Больше всего на свете Мэри Тэлбот любила вечера. Она любила устраивать вечера и любила, когда ее звали. Том Тэлбот зарабатывал немного, и Мэри не могла каждый день устраивать вечера, поэтому она устраивала так, чтоб их устраивали другие. Она звонила подруге и говорила прямо:
– Когда в гости позовешь?
День рожденья Мэри праздновала шесть раз в году, а кроме того, устраивала вечера-маскарады, вечера-сюрпризы и просто вечера. Под Рождество в ее доме бог знает что творилось. Мэри вся горела и даже заражала возбуждением Тома.
До возвращения Тома с работы Мэри иногда устраивала чай для окрестных кошек. Ставила на ножную скамеечку кукольные чашки и блюдца. Собирала всех кошек – а их была тьма – и вела с ними долгую, интересную беседу. Ей очень нравилась эта игра – милая комедия, заслонявшая от Мэри тот факт, что платье у нее старое, а денег нет вовсе. Тэлботы еле сводили концы с концами, но, даже сидя на мели, Мэри ухитрялась устроить вечер.

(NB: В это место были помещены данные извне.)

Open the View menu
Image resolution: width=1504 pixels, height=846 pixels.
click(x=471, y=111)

Это она умела. Она умела всех заразить весельем и пускала свой дар в бой против тоски, которая вечно бродила под окнами, подстерегая Тома. Мэри считала главной своей обязанностью оберегать мужа от тоски, потому что Тома – наверняка – ждал в жизни большой успех.
Обычно ей удавалось прогнать неприятности из дому, но иногда они настигали Тома и его одолевали. Он часами сидел мрачный, а Мэри открывала по неприятностям встречный огонь веселья.

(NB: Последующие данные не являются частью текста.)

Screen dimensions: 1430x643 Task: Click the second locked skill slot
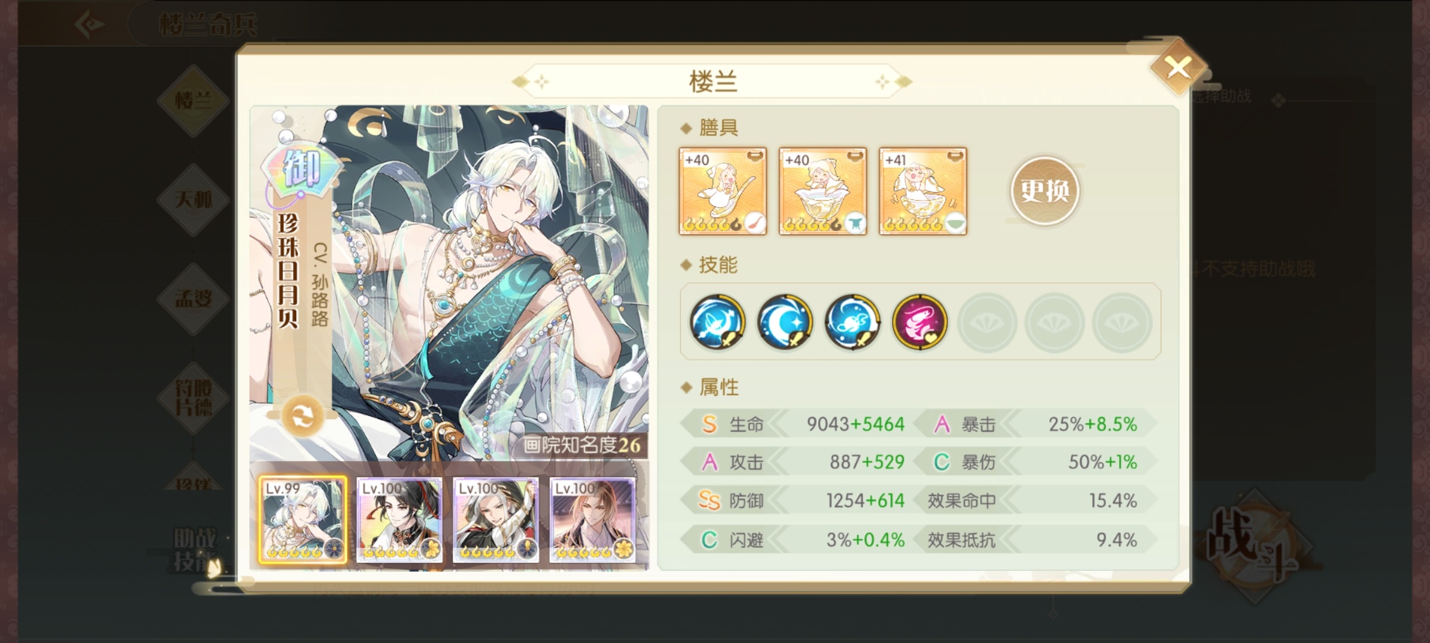tap(1054, 322)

Как-то раз первого числа пришел счет за воду, не было уплачено за дом, из «Кольерса» вернули рукопись, а из «Нью-йоркера» – карикатуры, и Тома мучил кашель. Он прошел в спальню и лег на кровать.

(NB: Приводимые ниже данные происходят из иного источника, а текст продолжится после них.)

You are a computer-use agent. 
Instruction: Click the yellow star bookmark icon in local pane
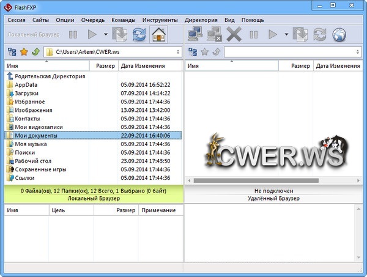click(24, 52)
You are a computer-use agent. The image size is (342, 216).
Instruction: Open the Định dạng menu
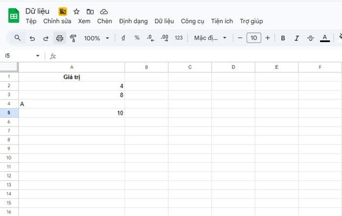tap(133, 21)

Мэри тихонько вошла к нему, потому что серо-зеленая тоска Тома просачивалась сквозь дверную щель и замочную скважину. Мэри держала букетик перечников в бумажном кружевном кульке.
– Понюхай, – сказала она и ткнула букетик ему в нос. Он понюхал цветы и ничего не сказал.
– Знаешь, какой сегодня день? – спросила она и стала думать, чем бы этот день мог быть знаменателен.
Том сказал:
– Зачем играть в прятки? Мы нищие. Мы гибнем. Зачем закрывать на это глаза?
– А вот и нет, – сказала Мэри, – мы заколдованные. И всегда так было. Помнишь, как ты десять долларов в книге нашел? А помнишь, как брат тебе пять долларов прислал? Все будет хорошо.
– Сколько можно? – сказал Том. – Ты прости, – сказал он. – Словами тут ничего не исправишь. Мне надоело кривляться. Пора взглянуть правде в глаза. Пора.
– А я хотела сегодня гостей позвать, – сказала Мэри.
– На какие шиши? Или опять хочешь содрать с магазина вывеску и потчевать людей картонной ветчиной? Надоело мне дурачиться. Не смешно. Грустно.
– Я бы маленький такой вечерочек устроила. Крошечный. Все в простых платьях. Сегодня годовщина основания Цветочной Лиги, а ты забыл.
– А ну ее, эту Лигу, – сказал Том. – Пусть я негодяй, но мне даже с постели вставать неохота. Ты бы лучше вышла, и дверь закрой и оставь меня в покое, а то я только тебе настроение порчу.
Она внимательно на него посмотрела и поняла, что он правда хочет остаться один. Она тихонько вышла и притворила дверь, а Том отвернулся к стене и закрыл лицо руками. Он слышал, как она что-то двигает в соседней комнате. Она украсила дверь старыми елочными игрушками и мишурой и повесила плакат «Добро пожаловать, великий Том». Потом приложила ухо к двери и ничего не услышала. Почти уныло она вытащила ножную скамеечку и покрыла салфеткой. Посередке поставила букет в стакане, а с краев четыре чашечки с блюдечками. Пошла на кухню и поставила чайник. Потом вышла во двор.